Write out again, word for word, the lines below from the line that holds "Click the Desktop folder label" through the line that holds "Check Add to", omitting pictures.

**Exercise material**
______________________________
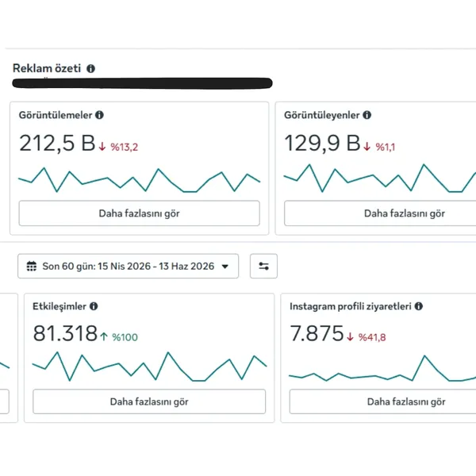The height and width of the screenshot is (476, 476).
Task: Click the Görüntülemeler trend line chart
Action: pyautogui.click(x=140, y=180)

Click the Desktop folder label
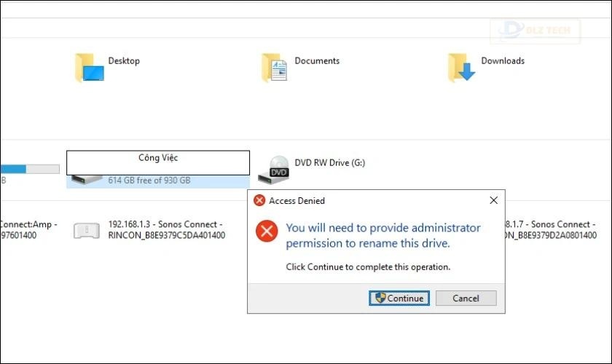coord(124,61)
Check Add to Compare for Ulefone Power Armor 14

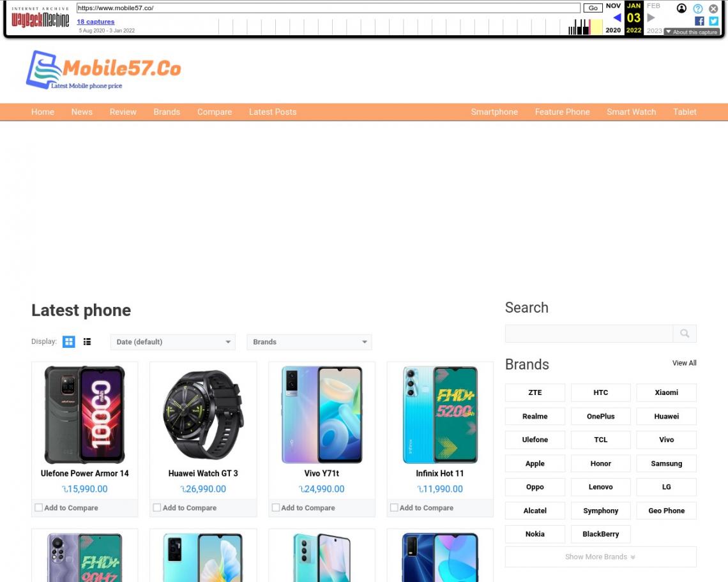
______________________________
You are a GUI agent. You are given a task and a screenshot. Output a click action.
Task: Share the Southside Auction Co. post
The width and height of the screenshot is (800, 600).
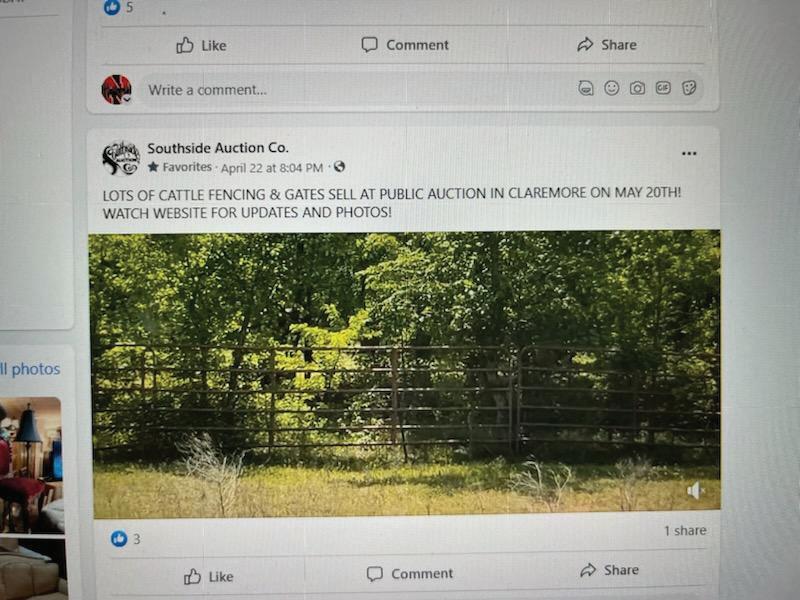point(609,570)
______________________________
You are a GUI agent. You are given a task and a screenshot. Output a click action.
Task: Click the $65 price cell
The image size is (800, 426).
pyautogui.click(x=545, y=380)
______________________________
**Result below**
Click the Desktop folder label
coord(124,61)
Check Add to Compare for Ulefone Power Armor 14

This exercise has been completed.